- Directed by: Howard Higgin
- Written by: John T. Neville; Bennett Cohen;
- Produced by: E.B. Derr; Bernard A. Moriarty;
- Starring: Tom Keene; Kathryn Keys; Budd Buster;
- Cinematography: Arthur Martinelli
- Edited by: Donald Barratt
- Music by: Abe Meyer
- Production company: Crescent Pictures
- Distributed by: Crescent Pictures
- Release date: July 6, 1937;
- Running time: 63 minutes
- Country: United States
- Language: English

= Raw Timber =

1937 film

Raw Timber is a 1937 American lumberjack Western film directed by Ray Taylor and starring Tom Keene, Kathryn Keys and Budd Buster.

The film's sets were designed by the art director Frank Dexter.

==Plot==
Newly appointed member of the Forest Service, Tom Corbin, is concerned that the local lumber company has been logging the land too much. The company is jointly owned by the beautiful Dale McFarland and Bart Williams. Tom tells Riley, the lumber boss, that they have harvested more than they have been allowed, and Riley knocks him out cold. He is discovered and carried by Jim Hanlon and Kentuck back to the lumber company to recover. When he wakes, the first thing he does is deck Riley, and threatens to turn his boss in to Forest Service superintendent Lane, but unbeknownst to Tom, Lane is collaborating with Williams.

The Forest Service has sent an investigator to visit the logging area, but Lane suspects Jim Hanlon of being the investigator and orders Riley to shoot him. Tom protects Jim from the bullet, but the next morning, they are shot at again. The furious Hanlon tells Lane that he will report him to the department, and in response, Lane kills him. Williams uses the murder to blackmail Lane into forging permits to allow the full exploitation of the forest. To cover his tracks, Williams sends Riley to kills Lane and make it look like Tom committed the murder. Tom discovers the dying superintendent, who confesses to his misdeeds, but the sheriff arrives and arrests Tom as a suspect in the murders of both Lane and Hanlon.
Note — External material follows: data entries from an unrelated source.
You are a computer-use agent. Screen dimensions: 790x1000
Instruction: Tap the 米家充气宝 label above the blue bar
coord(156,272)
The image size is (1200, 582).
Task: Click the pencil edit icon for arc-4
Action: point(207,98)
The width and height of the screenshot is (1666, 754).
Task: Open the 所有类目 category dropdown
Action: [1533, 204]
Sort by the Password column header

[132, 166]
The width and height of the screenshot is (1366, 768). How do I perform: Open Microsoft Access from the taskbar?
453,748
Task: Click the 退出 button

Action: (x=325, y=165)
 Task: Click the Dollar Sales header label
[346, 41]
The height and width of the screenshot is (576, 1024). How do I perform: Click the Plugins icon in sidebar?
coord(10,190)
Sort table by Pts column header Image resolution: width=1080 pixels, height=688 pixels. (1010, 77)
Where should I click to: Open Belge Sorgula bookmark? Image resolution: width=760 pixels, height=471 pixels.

Kentuck helps Tom escape, and they are pursued by the sheriff. His hideout is discovered when Riley follows Dale as she is bringing food to him, and shoots at Tom, but misses. The sheriff has witnessed Riley's unsuccessful attempt to kill Tom and puts the pieces together, that Tom is innocent and Riley is the murderer. Teaming up, Tom and the sheriff overhear Riley and Williams admit their guilt in conversation, and are swiftly arrested. Dale marries Tom and promises to manage the lumber company in an ethical manner.

==Cast==

- Tom Keene as Tom Corbin
- Kathryn Keys as Dale McFarland
- Budd Buster as Kentuck
- Robert Fiske as Bart Williams
- Lee Phelps as Goss 'Bull' Riley
- Jack Rutherford as Supervisor Lane
- Ray Bennett as Insp. Joe Hanlon
- Bartlett A. Carre as The Coroner
- Fred Parker as Frank
- Dorothy Vernon as Housekeeper
- Slim Whitaker as Sheriff

==Bibliography==
- Pitts, Michael R. Western Movies: A Guide to 5,105 Feature Films. McFarland, 2012.